Betriebsbedingte Kündigung schützt die Schwachen

Berlin (dpa/tmn) - Entlassungen bei Lufthansa und Neckermann: Wenn ein Unternehmen Stellen abbauen muss, trifft es eine sogenannte Sozialauswahl. Vier Kriterien entscheiden über Bleiben oder Gehen.

Bei betriebsbedingten Kündigungen muss ein Unternehmen möglichst sozial gerecht vorgehen. Diese sogenannte Sozialauswahl sei eine Voraussetzung dafür, dass es überhaupt Kündigungen aussprechen dürfe, erklärt Nathalie Oberthür, Mitglied im Vorstand der Arbeitsgemeinschaft Arbeitsrecht des Deutschen Anwaltvereins. „Wenn also Arbeitsplätze wegfallen, muss innerhalb eines Kreises vergleichbarer Arbeitnehmer geschaut werden: Welche Mitarbeiter sind sozial am schutzwürdigsten?“

Immer wieder machen große Unternehmen mit Massenentlassungen Schlagzeilen. Zuletzt kündigten Neckermann und Lufthansa Entlassungen von 1380 und von 3500 Stellen an. Mitarbeiter, in deren Arbeitsbereich Stellen eingespart werden sollen, werden in vier Kategorien mit einander verglichen: Alter, Anzahl der Jahre im Unternehmen, Unterhaltspflichten gegenüber Kindern, Ehegatten oder Eltern sowie Schwerbehinderung. „Danach entscheidet sich dann, wen es tatsächlich trifft“, sagt Oberthür.

Ein Sonderfall sei die Schwerbehinderung. Denn um überhaupt einem schwerbehinderten Mitarbeiter kündigen zu dürfen, müsse das Integrationsamt zustimmen. Sonst fielen Schwerbehinderte von vornherein aus der Sozialauswahl heraus, erklärt die Juristin.
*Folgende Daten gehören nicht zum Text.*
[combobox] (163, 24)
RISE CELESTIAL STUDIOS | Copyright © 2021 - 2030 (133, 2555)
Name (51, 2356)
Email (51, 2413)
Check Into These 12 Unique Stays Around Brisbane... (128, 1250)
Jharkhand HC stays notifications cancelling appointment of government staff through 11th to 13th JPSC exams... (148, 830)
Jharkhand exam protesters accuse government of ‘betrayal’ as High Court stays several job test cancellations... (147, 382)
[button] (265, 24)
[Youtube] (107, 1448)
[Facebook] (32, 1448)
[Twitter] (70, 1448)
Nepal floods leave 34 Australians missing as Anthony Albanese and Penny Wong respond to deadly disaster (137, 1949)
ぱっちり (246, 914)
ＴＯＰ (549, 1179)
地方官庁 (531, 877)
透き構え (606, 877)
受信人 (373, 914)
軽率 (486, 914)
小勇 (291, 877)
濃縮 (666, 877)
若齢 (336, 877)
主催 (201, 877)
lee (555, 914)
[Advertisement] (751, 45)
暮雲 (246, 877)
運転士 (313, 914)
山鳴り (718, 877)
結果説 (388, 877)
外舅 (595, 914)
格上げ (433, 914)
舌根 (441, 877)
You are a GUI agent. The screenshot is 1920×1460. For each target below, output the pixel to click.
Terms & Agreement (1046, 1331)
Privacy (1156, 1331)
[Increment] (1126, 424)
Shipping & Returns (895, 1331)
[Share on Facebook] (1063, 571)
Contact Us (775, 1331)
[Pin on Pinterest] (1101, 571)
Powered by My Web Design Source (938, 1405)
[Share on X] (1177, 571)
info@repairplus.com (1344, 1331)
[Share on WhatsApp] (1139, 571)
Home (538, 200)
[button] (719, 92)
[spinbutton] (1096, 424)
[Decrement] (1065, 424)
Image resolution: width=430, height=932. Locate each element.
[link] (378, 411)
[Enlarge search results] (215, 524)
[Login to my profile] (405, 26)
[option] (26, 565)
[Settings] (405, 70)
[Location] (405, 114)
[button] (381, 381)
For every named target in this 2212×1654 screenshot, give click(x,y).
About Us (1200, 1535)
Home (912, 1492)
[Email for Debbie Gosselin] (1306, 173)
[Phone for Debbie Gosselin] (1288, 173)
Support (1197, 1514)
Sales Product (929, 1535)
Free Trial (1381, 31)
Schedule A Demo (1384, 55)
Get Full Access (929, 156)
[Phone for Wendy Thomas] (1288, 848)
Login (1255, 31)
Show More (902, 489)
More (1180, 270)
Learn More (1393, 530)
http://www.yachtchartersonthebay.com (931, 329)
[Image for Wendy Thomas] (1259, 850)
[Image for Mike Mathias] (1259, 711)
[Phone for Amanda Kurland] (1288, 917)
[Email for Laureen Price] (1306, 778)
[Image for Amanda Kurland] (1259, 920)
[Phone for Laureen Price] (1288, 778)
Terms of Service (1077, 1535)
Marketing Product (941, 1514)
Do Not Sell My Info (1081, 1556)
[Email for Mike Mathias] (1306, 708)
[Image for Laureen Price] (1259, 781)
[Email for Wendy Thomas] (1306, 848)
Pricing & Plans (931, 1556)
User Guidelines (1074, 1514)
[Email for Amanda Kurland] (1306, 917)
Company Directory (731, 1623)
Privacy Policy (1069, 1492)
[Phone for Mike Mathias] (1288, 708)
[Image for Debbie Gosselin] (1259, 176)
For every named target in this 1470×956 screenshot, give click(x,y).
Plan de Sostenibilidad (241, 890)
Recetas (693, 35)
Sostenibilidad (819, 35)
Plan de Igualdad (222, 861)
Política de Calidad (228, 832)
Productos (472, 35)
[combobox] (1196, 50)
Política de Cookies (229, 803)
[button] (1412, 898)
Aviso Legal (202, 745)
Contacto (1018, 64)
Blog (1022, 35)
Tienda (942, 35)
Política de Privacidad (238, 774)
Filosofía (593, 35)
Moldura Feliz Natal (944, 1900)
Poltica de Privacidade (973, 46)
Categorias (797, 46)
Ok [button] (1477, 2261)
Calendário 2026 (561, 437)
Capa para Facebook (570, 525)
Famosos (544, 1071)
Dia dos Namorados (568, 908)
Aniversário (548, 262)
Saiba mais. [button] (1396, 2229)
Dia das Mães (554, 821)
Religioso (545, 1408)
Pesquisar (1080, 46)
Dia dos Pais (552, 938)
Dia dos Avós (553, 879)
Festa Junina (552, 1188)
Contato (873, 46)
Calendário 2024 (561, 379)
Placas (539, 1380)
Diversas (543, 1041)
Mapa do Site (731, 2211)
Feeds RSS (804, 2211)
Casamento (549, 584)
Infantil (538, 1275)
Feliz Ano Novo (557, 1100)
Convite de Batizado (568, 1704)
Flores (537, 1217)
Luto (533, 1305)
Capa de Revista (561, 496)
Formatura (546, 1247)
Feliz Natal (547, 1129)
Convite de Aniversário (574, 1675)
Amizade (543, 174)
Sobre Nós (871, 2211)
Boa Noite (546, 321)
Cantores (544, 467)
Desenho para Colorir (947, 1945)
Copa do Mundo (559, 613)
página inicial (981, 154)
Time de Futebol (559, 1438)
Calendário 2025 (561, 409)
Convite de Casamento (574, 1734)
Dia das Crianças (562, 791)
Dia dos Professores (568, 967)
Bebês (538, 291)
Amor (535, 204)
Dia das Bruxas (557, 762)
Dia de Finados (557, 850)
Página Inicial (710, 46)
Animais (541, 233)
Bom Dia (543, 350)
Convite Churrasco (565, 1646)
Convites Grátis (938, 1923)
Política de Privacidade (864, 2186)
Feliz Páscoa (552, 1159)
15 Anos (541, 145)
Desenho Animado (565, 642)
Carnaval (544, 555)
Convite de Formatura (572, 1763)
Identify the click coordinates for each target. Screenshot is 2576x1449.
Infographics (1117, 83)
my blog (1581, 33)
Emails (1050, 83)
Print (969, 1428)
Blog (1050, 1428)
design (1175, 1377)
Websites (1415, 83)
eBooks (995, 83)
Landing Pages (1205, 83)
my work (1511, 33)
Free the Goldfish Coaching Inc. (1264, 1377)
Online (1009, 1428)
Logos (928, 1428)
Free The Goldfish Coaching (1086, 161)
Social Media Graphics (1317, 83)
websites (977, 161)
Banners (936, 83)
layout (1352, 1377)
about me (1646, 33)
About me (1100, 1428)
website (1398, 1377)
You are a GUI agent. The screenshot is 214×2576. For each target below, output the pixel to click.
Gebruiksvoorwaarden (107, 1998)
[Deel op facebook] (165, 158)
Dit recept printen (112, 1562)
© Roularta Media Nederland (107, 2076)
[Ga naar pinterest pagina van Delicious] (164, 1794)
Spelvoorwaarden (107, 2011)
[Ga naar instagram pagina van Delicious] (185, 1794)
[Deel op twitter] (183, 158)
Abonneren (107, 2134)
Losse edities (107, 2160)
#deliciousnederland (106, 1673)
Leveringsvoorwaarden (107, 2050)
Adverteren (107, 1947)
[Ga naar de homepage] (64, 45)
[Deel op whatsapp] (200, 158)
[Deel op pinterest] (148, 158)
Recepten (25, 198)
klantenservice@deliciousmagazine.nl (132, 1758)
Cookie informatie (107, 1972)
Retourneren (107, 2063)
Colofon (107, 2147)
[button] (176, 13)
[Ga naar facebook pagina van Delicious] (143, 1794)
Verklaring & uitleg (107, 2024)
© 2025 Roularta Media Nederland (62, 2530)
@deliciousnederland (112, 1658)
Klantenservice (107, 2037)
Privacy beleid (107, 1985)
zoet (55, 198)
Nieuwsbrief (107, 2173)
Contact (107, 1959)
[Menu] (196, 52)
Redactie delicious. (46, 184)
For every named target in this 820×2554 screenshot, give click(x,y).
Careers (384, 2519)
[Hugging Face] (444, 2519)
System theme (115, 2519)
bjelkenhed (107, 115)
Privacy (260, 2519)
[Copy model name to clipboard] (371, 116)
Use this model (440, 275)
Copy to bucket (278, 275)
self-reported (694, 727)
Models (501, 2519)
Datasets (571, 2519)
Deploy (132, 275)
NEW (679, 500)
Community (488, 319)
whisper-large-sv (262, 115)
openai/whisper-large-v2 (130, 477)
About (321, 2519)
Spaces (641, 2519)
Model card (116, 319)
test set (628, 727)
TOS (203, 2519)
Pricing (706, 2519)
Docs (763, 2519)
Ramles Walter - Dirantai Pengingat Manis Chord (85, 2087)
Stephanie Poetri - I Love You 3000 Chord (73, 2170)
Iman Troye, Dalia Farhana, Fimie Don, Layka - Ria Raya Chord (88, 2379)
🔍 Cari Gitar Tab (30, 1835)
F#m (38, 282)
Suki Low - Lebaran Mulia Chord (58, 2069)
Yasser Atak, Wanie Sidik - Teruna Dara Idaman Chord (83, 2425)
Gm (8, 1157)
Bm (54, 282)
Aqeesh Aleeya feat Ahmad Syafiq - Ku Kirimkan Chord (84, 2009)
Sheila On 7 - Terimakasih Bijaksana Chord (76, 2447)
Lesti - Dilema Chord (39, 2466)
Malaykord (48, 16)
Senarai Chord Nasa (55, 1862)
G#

Die vier Kriterien würden außerdem unterschiedlich gewichtet. Eine allgemeingültige Richtlinie dafür gebe es aber nicht. „Wenn Sie jemanden haben, der zwei Jahre älter ist, dafür ist der andere zwei Jahre länger beschäftigt, dann ist das schwierig, dann müssen Sie eine Gesamtbewertung treffen“, so Oberthür. „Da hat der Arbeitgeber einen gewissen Spielraum.“

Wer rausfliegt, obwohl er sich selbst als schutzwürdig einstuft, könne eine Kündigungsschutzklage einreichen. Allerdings liege dann die sogenannte Darlegungs- und Beweispflicht beim Arbeitnehmer. Er muss laut Oberthür darstellen, welche vergleichbaren Mitarbeiter es gibt und welche Sozialdaten sie haben. Weil er das aber in der Regel nicht ohne Weiteres kann, sei der Arbeitgeber in diesem Punkt verpflichtet, ihm Auskunft zu geben.